From the records below, set down exactly the lines starting with the line that contains "Task: Click the incubation" and going on through the line that contains "Click the share icon button". Nothing else is wanted.

───── Material for this exercise

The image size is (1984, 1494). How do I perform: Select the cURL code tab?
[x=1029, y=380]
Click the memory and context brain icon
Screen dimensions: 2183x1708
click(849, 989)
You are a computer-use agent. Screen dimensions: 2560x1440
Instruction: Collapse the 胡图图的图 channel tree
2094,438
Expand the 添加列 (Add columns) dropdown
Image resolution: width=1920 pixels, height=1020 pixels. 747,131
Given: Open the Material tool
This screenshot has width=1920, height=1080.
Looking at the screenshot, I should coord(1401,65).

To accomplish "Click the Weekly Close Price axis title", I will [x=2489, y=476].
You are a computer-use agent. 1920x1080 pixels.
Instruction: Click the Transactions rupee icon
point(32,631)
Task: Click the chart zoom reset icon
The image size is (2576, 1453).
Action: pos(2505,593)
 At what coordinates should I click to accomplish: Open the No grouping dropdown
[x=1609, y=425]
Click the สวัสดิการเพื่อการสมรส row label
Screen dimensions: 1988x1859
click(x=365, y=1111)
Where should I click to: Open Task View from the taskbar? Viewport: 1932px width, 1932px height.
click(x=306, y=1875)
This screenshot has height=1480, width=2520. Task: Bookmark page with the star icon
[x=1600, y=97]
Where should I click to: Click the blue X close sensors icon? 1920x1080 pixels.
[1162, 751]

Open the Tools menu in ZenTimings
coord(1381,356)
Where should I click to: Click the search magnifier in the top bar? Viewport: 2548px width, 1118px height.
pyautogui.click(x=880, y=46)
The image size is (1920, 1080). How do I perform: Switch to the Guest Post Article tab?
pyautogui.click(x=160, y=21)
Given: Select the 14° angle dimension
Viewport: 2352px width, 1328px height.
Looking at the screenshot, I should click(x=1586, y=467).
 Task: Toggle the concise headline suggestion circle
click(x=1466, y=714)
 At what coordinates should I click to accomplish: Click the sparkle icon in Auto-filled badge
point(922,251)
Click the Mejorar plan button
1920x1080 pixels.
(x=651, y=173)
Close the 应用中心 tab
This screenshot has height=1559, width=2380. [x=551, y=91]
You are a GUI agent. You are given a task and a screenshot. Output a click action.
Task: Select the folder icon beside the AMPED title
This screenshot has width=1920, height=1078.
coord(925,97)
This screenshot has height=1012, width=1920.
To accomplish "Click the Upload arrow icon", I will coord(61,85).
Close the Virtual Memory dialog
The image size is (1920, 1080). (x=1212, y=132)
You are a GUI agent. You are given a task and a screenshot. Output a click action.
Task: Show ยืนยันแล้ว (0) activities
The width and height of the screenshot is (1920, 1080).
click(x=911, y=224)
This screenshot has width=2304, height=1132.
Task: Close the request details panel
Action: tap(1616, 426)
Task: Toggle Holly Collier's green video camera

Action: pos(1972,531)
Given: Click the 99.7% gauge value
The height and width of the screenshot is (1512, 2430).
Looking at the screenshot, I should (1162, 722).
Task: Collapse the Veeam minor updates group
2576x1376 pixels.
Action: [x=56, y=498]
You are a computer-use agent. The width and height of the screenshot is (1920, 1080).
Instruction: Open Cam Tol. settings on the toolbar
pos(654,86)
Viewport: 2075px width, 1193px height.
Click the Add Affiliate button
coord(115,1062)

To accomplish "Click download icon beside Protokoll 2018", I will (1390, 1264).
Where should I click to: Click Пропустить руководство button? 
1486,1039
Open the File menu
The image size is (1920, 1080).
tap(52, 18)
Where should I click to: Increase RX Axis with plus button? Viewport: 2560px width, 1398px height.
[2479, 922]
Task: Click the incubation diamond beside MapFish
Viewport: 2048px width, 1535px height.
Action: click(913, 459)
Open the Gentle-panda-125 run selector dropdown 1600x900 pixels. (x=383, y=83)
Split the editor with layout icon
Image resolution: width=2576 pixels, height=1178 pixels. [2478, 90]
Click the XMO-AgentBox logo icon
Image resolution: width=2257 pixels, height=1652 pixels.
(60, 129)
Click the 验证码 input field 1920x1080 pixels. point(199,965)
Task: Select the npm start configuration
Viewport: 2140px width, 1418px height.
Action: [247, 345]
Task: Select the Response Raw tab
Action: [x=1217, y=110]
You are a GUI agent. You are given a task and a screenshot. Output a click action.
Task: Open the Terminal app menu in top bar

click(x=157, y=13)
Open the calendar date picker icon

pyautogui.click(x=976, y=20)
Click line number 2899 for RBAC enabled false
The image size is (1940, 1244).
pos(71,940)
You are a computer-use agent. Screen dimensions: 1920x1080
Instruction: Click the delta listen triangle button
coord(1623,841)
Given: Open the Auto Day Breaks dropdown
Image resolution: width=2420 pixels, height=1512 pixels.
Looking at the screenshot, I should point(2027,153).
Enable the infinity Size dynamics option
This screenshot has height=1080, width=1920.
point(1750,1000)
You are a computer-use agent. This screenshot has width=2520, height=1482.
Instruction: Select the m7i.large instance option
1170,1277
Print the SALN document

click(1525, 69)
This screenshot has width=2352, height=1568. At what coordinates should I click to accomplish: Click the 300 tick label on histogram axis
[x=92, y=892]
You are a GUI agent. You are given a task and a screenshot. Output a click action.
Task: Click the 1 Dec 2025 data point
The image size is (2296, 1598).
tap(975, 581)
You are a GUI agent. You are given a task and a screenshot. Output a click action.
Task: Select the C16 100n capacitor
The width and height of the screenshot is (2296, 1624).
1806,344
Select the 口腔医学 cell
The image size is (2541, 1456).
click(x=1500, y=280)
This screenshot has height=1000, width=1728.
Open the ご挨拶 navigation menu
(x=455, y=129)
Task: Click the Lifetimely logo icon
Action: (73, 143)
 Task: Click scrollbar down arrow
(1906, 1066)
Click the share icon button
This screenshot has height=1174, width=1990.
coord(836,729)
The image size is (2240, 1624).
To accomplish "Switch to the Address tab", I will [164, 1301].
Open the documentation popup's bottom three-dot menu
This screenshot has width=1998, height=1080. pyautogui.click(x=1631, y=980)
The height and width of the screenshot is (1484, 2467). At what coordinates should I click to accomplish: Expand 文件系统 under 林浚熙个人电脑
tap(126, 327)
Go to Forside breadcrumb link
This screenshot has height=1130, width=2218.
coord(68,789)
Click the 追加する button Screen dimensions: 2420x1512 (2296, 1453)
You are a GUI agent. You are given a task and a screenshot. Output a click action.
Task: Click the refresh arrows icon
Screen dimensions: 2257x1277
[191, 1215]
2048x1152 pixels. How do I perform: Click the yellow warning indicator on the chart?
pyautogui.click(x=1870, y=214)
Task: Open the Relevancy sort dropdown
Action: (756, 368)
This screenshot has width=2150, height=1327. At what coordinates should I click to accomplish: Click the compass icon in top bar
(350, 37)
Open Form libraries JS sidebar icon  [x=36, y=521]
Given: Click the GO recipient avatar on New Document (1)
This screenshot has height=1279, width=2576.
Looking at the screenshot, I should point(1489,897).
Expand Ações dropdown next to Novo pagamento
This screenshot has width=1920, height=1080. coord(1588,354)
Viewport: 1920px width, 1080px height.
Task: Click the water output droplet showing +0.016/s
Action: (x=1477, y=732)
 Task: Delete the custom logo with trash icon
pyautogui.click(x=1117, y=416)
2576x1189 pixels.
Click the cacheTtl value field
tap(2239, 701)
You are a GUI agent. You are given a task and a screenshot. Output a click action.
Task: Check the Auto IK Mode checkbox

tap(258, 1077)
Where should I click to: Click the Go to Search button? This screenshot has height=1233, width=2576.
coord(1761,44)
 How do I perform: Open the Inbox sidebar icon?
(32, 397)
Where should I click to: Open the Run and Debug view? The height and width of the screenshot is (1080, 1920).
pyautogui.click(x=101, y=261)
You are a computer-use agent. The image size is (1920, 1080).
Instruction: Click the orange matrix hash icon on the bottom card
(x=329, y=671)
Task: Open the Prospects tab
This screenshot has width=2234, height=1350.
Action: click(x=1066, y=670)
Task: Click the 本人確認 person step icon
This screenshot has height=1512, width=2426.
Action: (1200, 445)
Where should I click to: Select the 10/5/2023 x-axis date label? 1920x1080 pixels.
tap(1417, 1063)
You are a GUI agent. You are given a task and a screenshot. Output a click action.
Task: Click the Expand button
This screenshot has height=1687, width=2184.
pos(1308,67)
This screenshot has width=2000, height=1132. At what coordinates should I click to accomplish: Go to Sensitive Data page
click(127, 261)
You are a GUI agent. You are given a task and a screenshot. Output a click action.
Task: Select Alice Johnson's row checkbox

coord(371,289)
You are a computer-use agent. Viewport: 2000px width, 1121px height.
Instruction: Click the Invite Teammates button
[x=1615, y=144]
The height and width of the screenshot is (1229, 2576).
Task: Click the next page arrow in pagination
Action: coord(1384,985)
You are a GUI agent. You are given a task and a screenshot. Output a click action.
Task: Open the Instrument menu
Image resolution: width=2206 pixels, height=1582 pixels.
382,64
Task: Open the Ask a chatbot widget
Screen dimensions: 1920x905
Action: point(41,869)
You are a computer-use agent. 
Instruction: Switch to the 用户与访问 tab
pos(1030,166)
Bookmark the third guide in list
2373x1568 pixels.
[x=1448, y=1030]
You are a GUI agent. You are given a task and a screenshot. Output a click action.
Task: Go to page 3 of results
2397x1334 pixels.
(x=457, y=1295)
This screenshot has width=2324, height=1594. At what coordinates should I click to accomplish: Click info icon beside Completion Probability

──────────

Exercise result
Task: Click the incubation diamond beside MapFish
Viewport: 2048px width, 1535px height.
Action: click(913, 459)
Open the Gentle-panda-125 run selector dropdown 1600x900 pixels. (x=383, y=83)
Split the editor with layout icon
Image resolution: width=2576 pixels, height=1178 pixels. [2478, 90]
Click the XMO-AgentBox logo icon
Image resolution: width=2257 pixels, height=1652 pixels.
(60, 129)
Click the 验证码 input field 1920x1080 pixels. point(199,965)
Task: Select the npm start configuration
Viewport: 2140px width, 1418px height.
Action: [247, 345]
Task: Select the Response Raw tab
Action: [x=1217, y=110]
You are a GUI agent. You are given a task and a screenshot. Output a click action.
Task: Open the Terminal app menu in top bar

click(x=157, y=13)
Open the calendar date picker icon

pyautogui.click(x=976, y=20)
Click line number 2899 for RBAC enabled false
The image size is (1940, 1244).
pos(71,940)
You are a computer-use agent. Screen dimensions: 1920x1080
Instruction: Click the delta listen triangle button
coord(1623,841)
Given: Open the Auto Day Breaks dropdown
Image resolution: width=2420 pixels, height=1512 pixels.
Looking at the screenshot, I should point(2027,153).
Enable the infinity Size dynamics option
This screenshot has height=1080, width=1920.
point(1750,1000)
You are a computer-use agent. This screenshot has width=2520, height=1482.
Instruction: Select the m7i.large instance option
1170,1277
Print the SALN document

click(1525, 69)
This screenshot has width=2352, height=1568. At what coordinates should I click to accomplish: Click the 300 tick label on histogram axis
[x=92, y=892]
You are a GUI agent. You are given a task and a screenshot. Output a click action.
Task: Click the 1 Dec 2025 data point
The image size is (2296, 1598).
tap(975, 581)
You are a GUI agent. You are given a task and a screenshot. Output a click action.
Task: Select the C16 100n capacitor
The width and height of the screenshot is (2296, 1624).
1806,344
Select the 口腔医学 cell
The image size is (2541, 1456).
click(x=1500, y=280)
This screenshot has height=1000, width=1728.
Open the ご挨拶 navigation menu
(x=455, y=129)
Task: Click the Lifetimely logo icon
Action: (73, 143)
 Task: Click scrollbar down arrow
(1906, 1066)
Click the share icon button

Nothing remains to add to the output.